Mike Tyson has a right to fight

Mike Tyson, the former heavyweight champion of the world, has been charged with raping a young lady. This is one of the most degrading and heinous crimes one can commit. If the allegation is true and if he is convicted, then let the sentence be as harsh as possible under Indiana law.

Nonetheless, in our society a person is innocent until proven guilty. And fighting is Mr. Tyson's livelihood. He should be allowed to fight for the heavyweight championship before the trial.

If we take away a man's right to make a living because of allegations or public opinion before he has his day in court, are we still a true democracy? The young lady involved has her rights; she will have her day in court. Allow Mr. Tyson his. Let's not prejudge the man. It seems that Iron Mike's most imminent fight is not with Evander Holyfield, but with having to vindicate himself before ever being brought to trial.

James E. Lorber

Baltimore

Bush and the Baltics

There was exuberance among those attending the "free-at-last" festivities at the Lithuanian Hall on Labor Day, and God knows there was good reason. For over 50 years, the Baltics were consigned to oppression by history's most diabolical tyrants, Hitler and Stalin, and they were forcibly annexed by the Soviet Union in 1940.

Shortly after Lithuania courageously declared its independence in March 1990, President Bush began to act ambiguously about the Soviet annexation of the Baltics. He urged Lithuania to work it out first with the Soviets. Many felt consternation about Mr. Bush's deference to Mr. Gorbachev.

President Bush will, of course, be remembered in history for re-establishing full diplomatic relations with the Baltics. But his luster will be dimmed by the fact that all the major nations of the world beat him to it.

America's fundamental conception of freedom should have been fearlessly confirmed and acted upon on behalf of the "captive nations." As it was, Americans felt diminished and embarrassed by the impression of our president peeping timidly from behind the curtain of history and whispering, "Now, Gorby?"

Rizzo

Baltimore

Israeli settlements

"Congress shall make no law respecting an establishment of religion." That includes forcing the majority of Americans who oppose aid to Israel to finance the establishment of Judaism on stolen Palestinian land against international law!

Our Congress, however, doesn't care about the United States Constitution or true representative democracy in America. What it does care about is the campaign contributions its members receive from the all-powerful Israeli lobby.

Christopher Calder

Redmond, Ore.

Thomas and racism

If people like Wiley A. Hall keep writing columns like the recent "Giving aid to the enemy," then I need to respond. In calling Clarence Thomas an Uncle Tom simply because he does not agree with his philosophy, I think the racist here is none other than Hall. Hall makes black people more of a stereotype than Thomas ever could. He more or less tells us that if all black people do not agree to address the problems of blacks in the same way, they are racists. Or even worse, they are white "wanna be's."

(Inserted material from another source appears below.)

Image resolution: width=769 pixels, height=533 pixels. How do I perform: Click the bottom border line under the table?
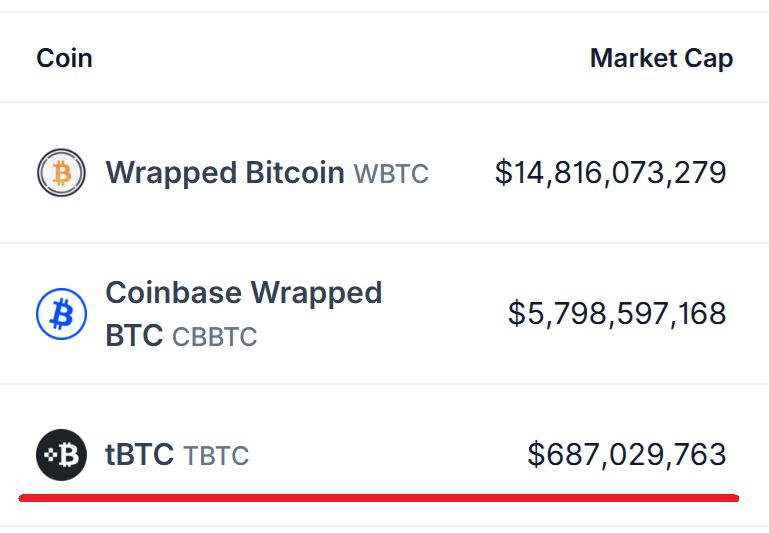[x=384, y=526]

By lumping Thomas with conservative columnists Shelby Steele and Thomas Sowell, he takes three black conservatives and labels them as virtual criminals for expressing their right to free speech.

If Hall really listened to and understood Steele or Thomas, he would have picked up on the fact that they support giving black people opportunities to improve their lives. Handing out welfare checks to three generations of the same family or putting unqualified black people in jobs just to fill a quota are not exactly character builders.

Education, job training and having successful blacks to look up to and emulate do not constitute racism. If all blacks were as narrow-minded as Hall, precious few would ever achieve the success they now enjoy.

If blacks cannot criticize their own race and organizations

without suffering the backlash of being labeled racists, they are just as enslaved as they were over 100 years ago.

Georgette Shay

Baltimore

Harbor City Park

To name the new stadium "Camden Yards" would be a disaster. The name means nothing to anyone but old-time Baltimoreans, and it bears a close relationship to "stockyards," which is just not appealing. Camden station has disappeared. Camden warehouse, apparently, was saved. What does it mean?

The ballpark should be named "Harbor City Park" or "Inner Harbor Park." The harbor relates to the present and to the future and, who knows, perhaps some out-of-town visitor might wish to visit the famous place.

Incidentally, having watched the Toronto stadium's ability to make use of the enormous convenience of a roof when rain and inclement weather are present, one must wonder why this new stadium could not have had the same.

Marguerite T. Leutner

Ellicott City

Robbie Stadium

Let's name the new stadium Robbie Stadium, in honor of Frank Robinson and Brooks Robinson. A bust of each could be located on either side of the entrance. This would be of interest to visitors as well as the people of Baltimore who watched these great players so many years.